Saturday, 26 March 2016

Missing Monks

I'm in a parking garage with a rental car to buy bread buns for Grandma.  Got the buns, paid the garage, now I just have to get out of the underground. Cars are moving towards the exit gate from two directions; usually the zipper system is the solution for this.  An expensive woman in an expensive car disagrees when she catapults her car's nose in front of mine.


A line from The 5th Element:  Evil begets Evil !
Her face is disfigured by unbridled HATE.  I don't have to be a lip reader to see that the snapping of her chin and the movements of her mouth are exactly those that I would see if she was shouting FUCK OFF at me at the top of her lungs.  I actually start laughing.  Of course she avoids eye contact after her outburst, something Vancouverites are experts at. Better to look at that mysterious object in your rear-view mirror than at the bus driver who is almost bursting a coronary because you cut him off and half his passengers are barely standing after the harsh braking.  Being rude and inconsiderate is one thing. Not even having the spine to apologize for that is another.    

Rot in Hell, Rude Retards.  


he's got it figured out


And it's her loss that she doesn't look.  Once I cut off a woman in a car by accident.  I then saw her coming around in the rear view mirror with anger in her face.  When she was right next to me I gave her a Namaste and an apologetic face and she couldn't help but SMILE.  It's not that difficult.




















A day later I have to pick up my bike at the other end of town.

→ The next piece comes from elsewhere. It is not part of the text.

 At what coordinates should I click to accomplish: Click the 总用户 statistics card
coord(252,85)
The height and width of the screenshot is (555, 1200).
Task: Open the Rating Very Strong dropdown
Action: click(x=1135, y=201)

Time is scarce, so I ask the hotel receptionist to call me a taxi. She does and I go out to the parking lot to smoke. A rather unsympathetic greasy big-bellied guy that had been waiting in the reception area follows me and keeps staring at me. 
At least it didn't lead to this
I try to ignore him but every time I check, he's still staring at me with a facial expression that is hard to interpret, but could be worn by an ax-murderer eyeing his next victim (I could be wrong; to my knowledge I have never met an ax murderer). This goes on for about 7 to 10 minutes. Then a taxi arrives. I turn towards it, when Mr. Ax shouts at me in a hissing tone "That's my cab!".  OMFG.  A simple sentence 10 minutes ago informing me that he had already ordered one and that the first taxi would be his would have sufficed and spared him the staring and the hissing. What is wrong with people?




Today I cycle along a path that in parts is pedestrians only. The route I take to it doesn't have any signs to that effect ;-) I being I, I slow down and make room every time I see a pedestrian. That's what I do for the guy who then shouts "This trail is a no-bikes trail!  But You don't give a shit, do you?"  I am speechless for a moment, and only manage to reply in a demure tone "At least I'm friendly!".

Then (also today) there is this woman taking selfies of herself right in the middle of the bike/pedestrian lane on Lions Gate Bridge.  She is turning her back against the oncoming bike traffic and must be playing LOUD music through the headphones she is wearing because she is deaf to my rather loud bell. When I pass her with ample space between us, she jumps away from me and emits a horrible high-pitched squealing noise. Next time you're admiring your appearance in your cell phone, hon, please don't switch off your brain. I'm sure her friends will hear that a rude cyclist almost ran her off the bridge and only a miracle saved her from the deadly fall.


Learning that my friend Alan is on his way to Hong Kong doesn't help. Hong Kong is less than 3 hours flight from Phnom Penh, a city where people have little but what they have is their smiles and their dignity. And all the money in Vancouver can't make Vancouverites smile without antidepressants and expensive clothes and cars do not convey dignity.